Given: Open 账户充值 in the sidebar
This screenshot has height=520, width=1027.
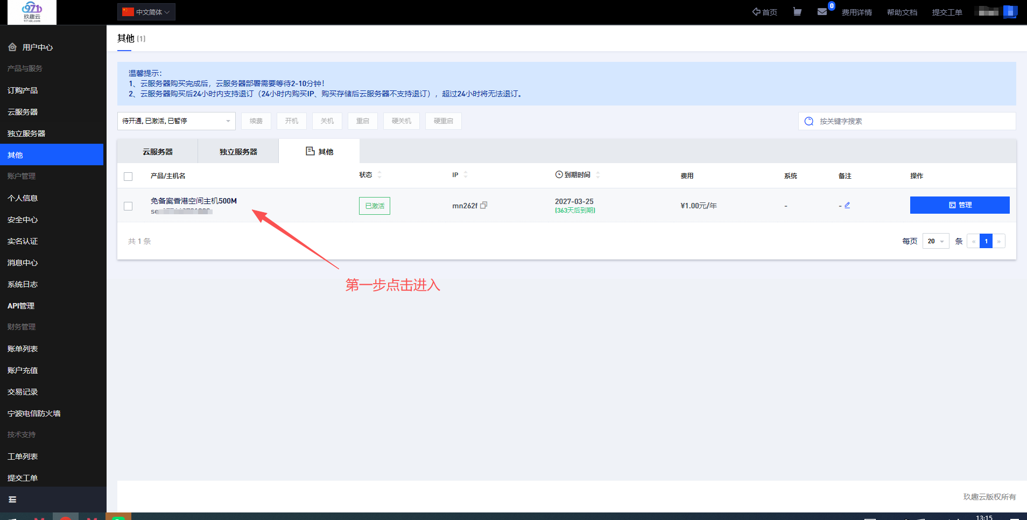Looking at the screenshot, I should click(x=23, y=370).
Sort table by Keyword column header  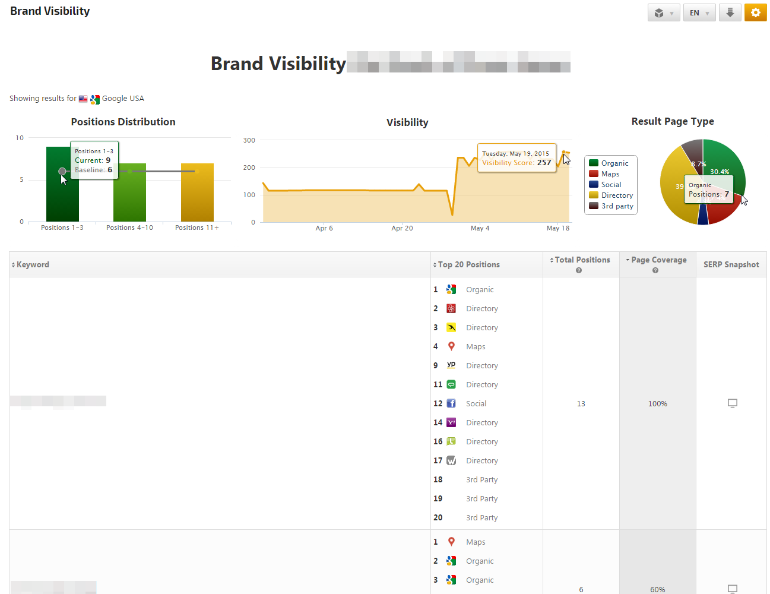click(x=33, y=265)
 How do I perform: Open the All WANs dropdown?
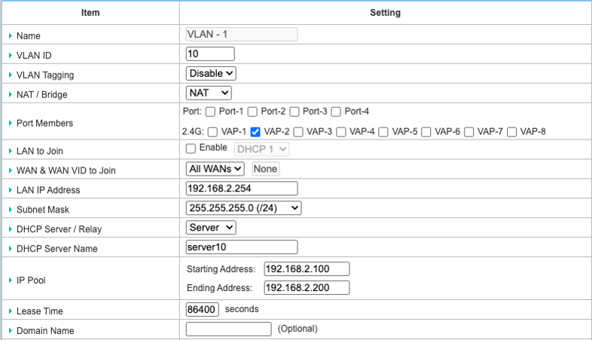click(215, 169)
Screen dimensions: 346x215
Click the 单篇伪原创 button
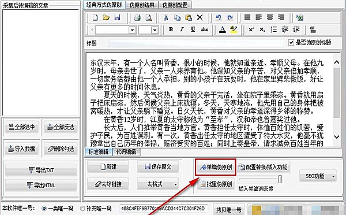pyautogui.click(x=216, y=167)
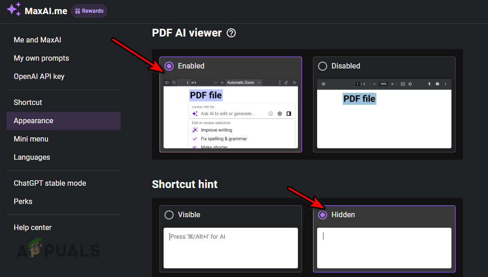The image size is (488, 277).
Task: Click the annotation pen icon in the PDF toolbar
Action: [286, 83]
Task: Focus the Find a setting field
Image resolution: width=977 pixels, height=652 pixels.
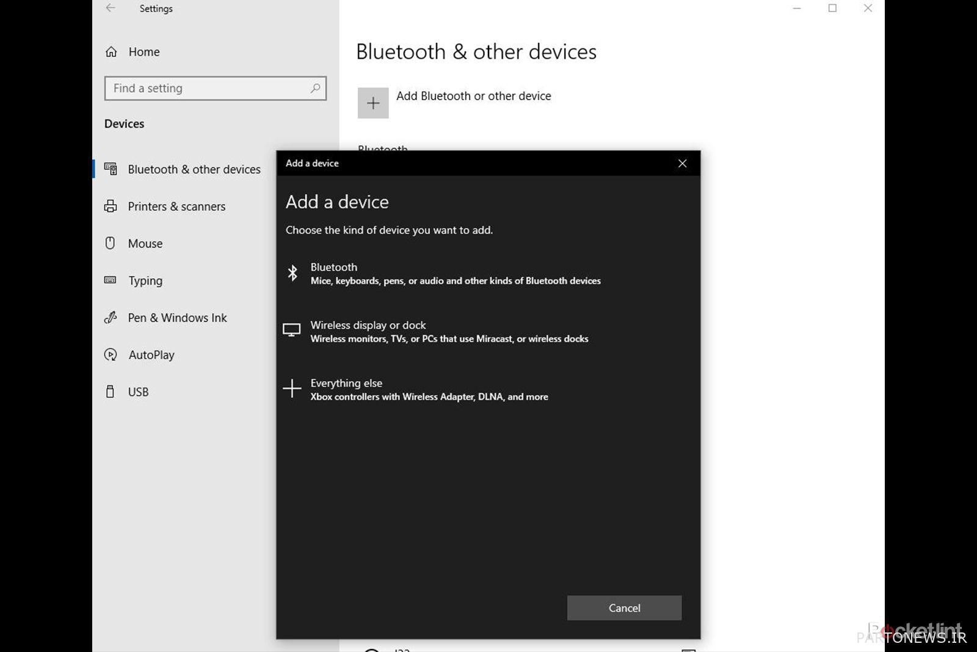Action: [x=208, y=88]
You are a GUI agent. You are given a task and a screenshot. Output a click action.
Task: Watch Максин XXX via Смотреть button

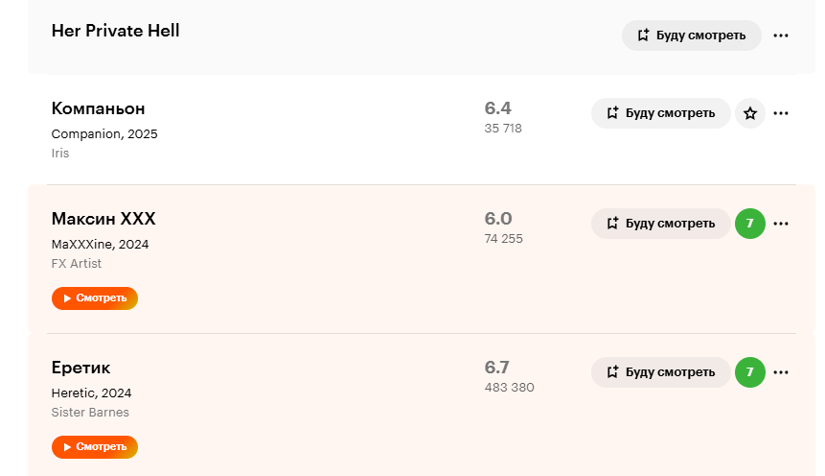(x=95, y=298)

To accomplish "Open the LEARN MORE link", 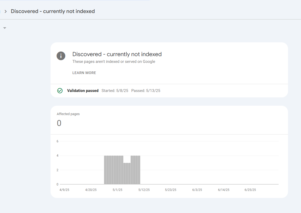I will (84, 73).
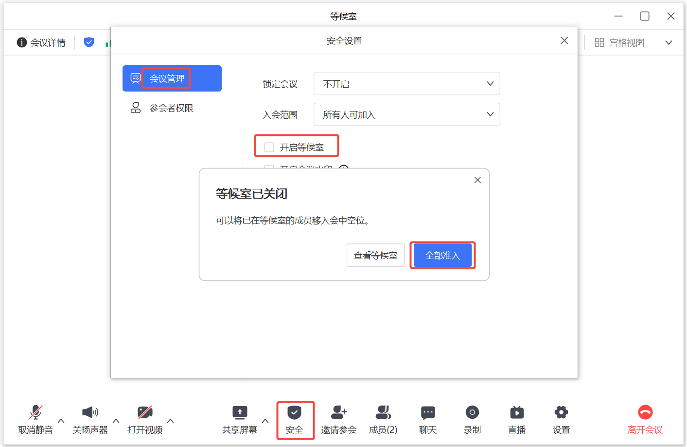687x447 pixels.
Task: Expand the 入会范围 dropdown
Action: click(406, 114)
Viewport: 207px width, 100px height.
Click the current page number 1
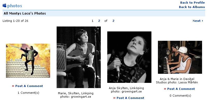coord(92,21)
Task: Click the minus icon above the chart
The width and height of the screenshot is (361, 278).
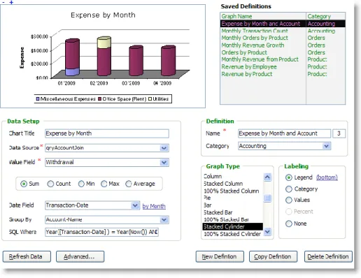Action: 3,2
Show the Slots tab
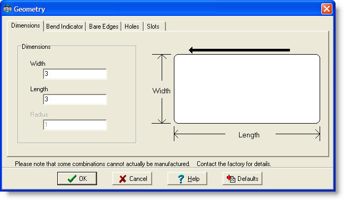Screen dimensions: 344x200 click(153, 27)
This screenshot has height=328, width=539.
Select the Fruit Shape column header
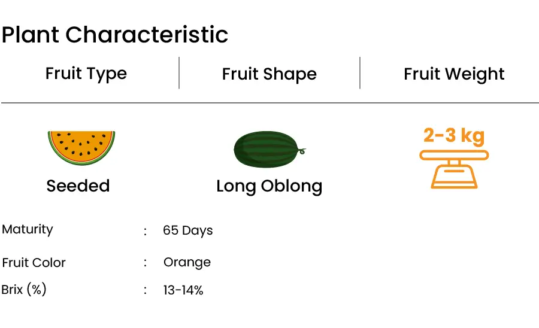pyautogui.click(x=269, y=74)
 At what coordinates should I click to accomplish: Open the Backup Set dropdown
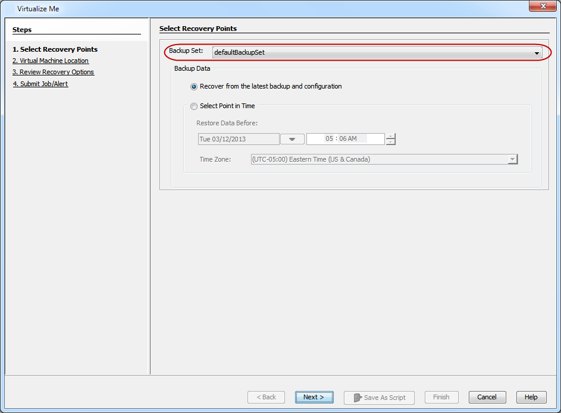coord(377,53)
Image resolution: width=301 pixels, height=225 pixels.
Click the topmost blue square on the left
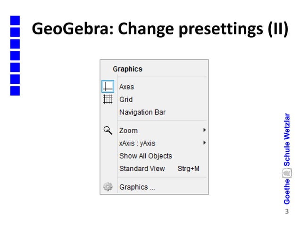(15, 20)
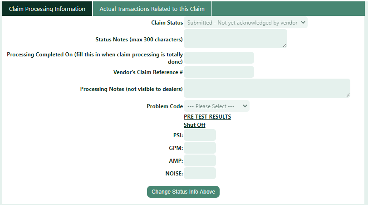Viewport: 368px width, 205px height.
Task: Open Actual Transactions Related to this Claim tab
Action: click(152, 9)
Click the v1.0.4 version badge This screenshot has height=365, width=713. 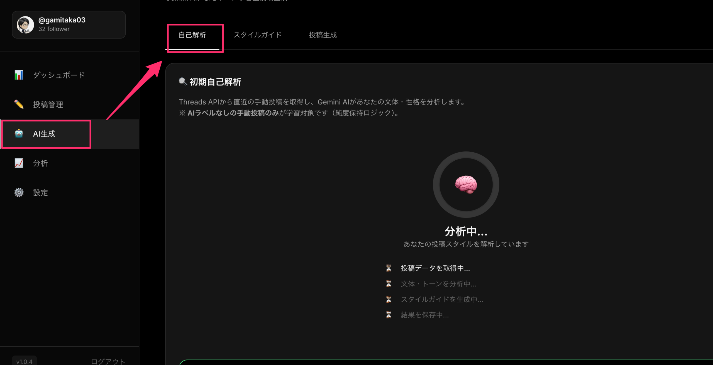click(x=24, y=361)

========

• **EXERCISE DETAILS**:
Would you set down only the lines above from the line with "At what coordinates" to the line with "Image resolution: width=301", both included, exactly as they stand and without the pictures?

• **ANSWER BELOW**:
 At what coordinates should I click to accomplish: Open the Backup Set dropdown
coord(377,53)
Image resolution: width=301 pixels, height=225 pixels.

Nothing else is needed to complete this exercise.